## START Data provided
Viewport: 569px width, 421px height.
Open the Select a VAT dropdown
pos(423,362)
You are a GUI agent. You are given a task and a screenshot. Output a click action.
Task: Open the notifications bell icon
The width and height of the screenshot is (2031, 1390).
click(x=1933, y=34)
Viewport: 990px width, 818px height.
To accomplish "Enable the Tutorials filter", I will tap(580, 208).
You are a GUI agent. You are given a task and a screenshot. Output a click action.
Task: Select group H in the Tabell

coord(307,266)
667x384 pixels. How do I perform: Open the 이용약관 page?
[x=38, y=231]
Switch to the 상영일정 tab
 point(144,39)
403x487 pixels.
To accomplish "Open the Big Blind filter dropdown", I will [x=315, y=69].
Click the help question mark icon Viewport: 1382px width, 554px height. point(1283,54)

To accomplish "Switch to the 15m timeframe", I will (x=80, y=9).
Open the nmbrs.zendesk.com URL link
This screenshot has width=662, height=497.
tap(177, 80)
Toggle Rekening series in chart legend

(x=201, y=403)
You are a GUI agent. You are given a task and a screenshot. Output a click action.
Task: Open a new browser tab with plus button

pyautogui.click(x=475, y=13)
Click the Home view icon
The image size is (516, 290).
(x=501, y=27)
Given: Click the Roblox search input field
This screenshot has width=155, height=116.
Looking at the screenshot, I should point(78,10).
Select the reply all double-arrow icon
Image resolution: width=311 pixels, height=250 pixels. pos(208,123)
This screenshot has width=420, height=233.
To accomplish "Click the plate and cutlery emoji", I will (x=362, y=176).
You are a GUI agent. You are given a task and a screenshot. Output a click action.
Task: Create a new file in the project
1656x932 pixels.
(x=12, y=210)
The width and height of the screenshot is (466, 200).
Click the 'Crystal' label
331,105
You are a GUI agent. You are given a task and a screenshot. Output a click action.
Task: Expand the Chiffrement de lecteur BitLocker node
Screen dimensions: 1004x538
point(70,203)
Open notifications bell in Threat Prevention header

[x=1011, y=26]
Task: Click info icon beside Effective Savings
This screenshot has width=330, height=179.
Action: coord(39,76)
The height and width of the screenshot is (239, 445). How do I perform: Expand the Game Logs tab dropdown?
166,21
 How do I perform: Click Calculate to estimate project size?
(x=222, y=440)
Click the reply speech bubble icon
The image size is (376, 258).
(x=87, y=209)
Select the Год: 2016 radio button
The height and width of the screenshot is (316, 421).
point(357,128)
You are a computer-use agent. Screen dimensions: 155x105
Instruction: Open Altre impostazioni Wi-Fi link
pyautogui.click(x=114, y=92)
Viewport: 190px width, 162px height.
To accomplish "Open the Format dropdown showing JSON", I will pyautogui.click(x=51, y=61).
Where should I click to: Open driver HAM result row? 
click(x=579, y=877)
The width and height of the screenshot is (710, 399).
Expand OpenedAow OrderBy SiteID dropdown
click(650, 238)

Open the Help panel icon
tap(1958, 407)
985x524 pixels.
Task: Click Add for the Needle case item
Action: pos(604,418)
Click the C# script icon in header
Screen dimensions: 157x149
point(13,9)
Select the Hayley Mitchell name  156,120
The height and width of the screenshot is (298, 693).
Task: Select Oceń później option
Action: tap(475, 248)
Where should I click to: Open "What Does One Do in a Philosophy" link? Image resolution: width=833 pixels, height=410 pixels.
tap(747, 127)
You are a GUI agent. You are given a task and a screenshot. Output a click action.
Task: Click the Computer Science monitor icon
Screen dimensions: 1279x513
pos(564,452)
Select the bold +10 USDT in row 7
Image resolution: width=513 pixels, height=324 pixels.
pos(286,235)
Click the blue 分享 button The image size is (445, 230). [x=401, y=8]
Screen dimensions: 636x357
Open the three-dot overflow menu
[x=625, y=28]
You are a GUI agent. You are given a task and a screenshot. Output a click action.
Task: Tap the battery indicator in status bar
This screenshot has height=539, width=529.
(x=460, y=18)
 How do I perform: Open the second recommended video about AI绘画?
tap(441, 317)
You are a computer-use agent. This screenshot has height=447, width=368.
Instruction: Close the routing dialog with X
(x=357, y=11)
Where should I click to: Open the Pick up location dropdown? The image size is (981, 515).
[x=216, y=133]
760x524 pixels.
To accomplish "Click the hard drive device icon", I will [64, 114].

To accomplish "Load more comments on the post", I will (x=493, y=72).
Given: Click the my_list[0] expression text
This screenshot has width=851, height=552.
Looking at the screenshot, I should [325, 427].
## END Data provided
_What to work on_
Copy all of the lines above word for word.

_Answer for the task_
Viewport: 569px width, 421px height.
Open the Select a VAT dropdown
pos(423,362)
You are a GUI agent. You are given a task and a screenshot. Output a click action.
Task: Open the notifications bell icon
The width and height of the screenshot is (2031, 1390).
click(x=1933, y=34)
Viewport: 990px width, 818px height.
To accomplish "Enable the Tutorials filter", I will tap(580, 208).
You are a GUI agent. You are given a task and a screenshot. Output a click action.
Task: Select group H in the Tabell

coord(307,266)
667x384 pixels. How do I perform: Open the 이용약관 page?
[x=38, y=231]
Switch to the 상영일정 tab
 point(144,39)
403x487 pixels.
To accomplish "Open the Big Blind filter dropdown", I will [x=315, y=69].
Click the help question mark icon Viewport: 1382px width, 554px height. point(1283,54)

To accomplish "Switch to the 15m timeframe", I will (x=80, y=9).
Open the nmbrs.zendesk.com URL link
This screenshot has width=662, height=497.
tap(177, 80)
Toggle Rekening series in chart legend

(x=201, y=403)
You are a GUI agent. You are given a task and a screenshot. Output a click action.
Task: Open a new browser tab with plus button

pyautogui.click(x=475, y=13)
Click the Home view icon
The image size is (516, 290).
(x=501, y=27)
Given: Click the Roblox search input field
This screenshot has width=155, height=116.
Looking at the screenshot, I should point(78,10).
Select the reply all double-arrow icon
Image resolution: width=311 pixels, height=250 pixels. pos(208,123)
This screenshot has width=420, height=233.
To accomplish "Click the plate and cutlery emoji", I will (x=362, y=176).
You are a GUI agent. You are given a task and a screenshot. Output a click action.
Task: Create a new file in the project
1656x932 pixels.
(x=12, y=210)
The width and height of the screenshot is (466, 200).
Click the 'Crystal' label
331,105
You are a GUI agent. You are given a task and a screenshot. Output a click action.
Task: Expand the Chiffrement de lecteur BitLocker node
Screen dimensions: 1004x538
point(70,203)
Open notifications bell in Threat Prevention header

[x=1011, y=26]
Task: Click info icon beside Effective Savings
This screenshot has width=330, height=179.
Action: coord(39,76)
The height and width of the screenshot is (239, 445). How do I perform: Expand the Game Logs tab dropdown?
166,21
 How do I perform: Click Calculate to estimate project size?
(x=222, y=440)
Click the reply speech bubble icon
The image size is (376, 258).
(x=87, y=209)
Select the Год: 2016 radio button
The height and width of the screenshot is (316, 421).
point(357,128)
You are a computer-use agent. Screen dimensions: 155x105
Instruction: Open Altre impostazioni Wi-Fi link
pyautogui.click(x=114, y=92)
Viewport: 190px width, 162px height.
To accomplish "Open the Format dropdown showing JSON", I will pyautogui.click(x=51, y=61).
Where should I click to: Open driver HAM result row? 
click(x=579, y=877)
The width and height of the screenshot is (710, 399).
Expand OpenedAow OrderBy SiteID dropdown
click(650, 238)

Open the Help panel icon
tap(1958, 407)
985x524 pixels.
Task: Click Add for the Needle case item
Action: pos(604,418)
Click the C# script icon in header
Screen dimensions: 157x149
point(13,9)
Select the Hayley Mitchell name  156,120
The height and width of the screenshot is (298, 693).
Task: Select Oceń później option
Action: tap(475, 248)
Where should I click to: Open "What Does One Do in a Philosophy" link? Image resolution: width=833 pixels, height=410 pixels.
tap(747, 127)
You are a GUI agent. You are given a task and a screenshot. Output a click action.
Task: Click the Computer Science monitor icon
Screen dimensions: 1279x513
pos(564,452)
Select the bold +10 USDT in row 7
Image resolution: width=513 pixels, height=324 pixels.
pos(286,235)
Click the blue 分享 button The image size is (445, 230). [x=401, y=8]
Screen dimensions: 636x357
Open the three-dot overflow menu
[x=625, y=28]
You are a GUI agent. You are given a task and a screenshot. Output a click action.
Task: Tap the battery indicator in status bar
This screenshot has height=539, width=529.
(x=460, y=18)
 How do I perform: Open the second recommended video about AI绘画?
tap(441, 317)
You are a computer-use agent. This screenshot has height=447, width=368.
Instruction: Close the routing dialog with X
(x=357, y=11)
Where should I click to: Open the Pick up location dropdown? The image size is (981, 515).
[x=216, y=133]
760x524 pixels.
To accomplish "Click the hard drive device icon", I will [64, 114].

To accomplish "Load more comments on the post", I will (x=493, y=72).
Given: Click the my_list[0] expression text
This screenshot has width=851, height=552.
Looking at the screenshot, I should [325, 427].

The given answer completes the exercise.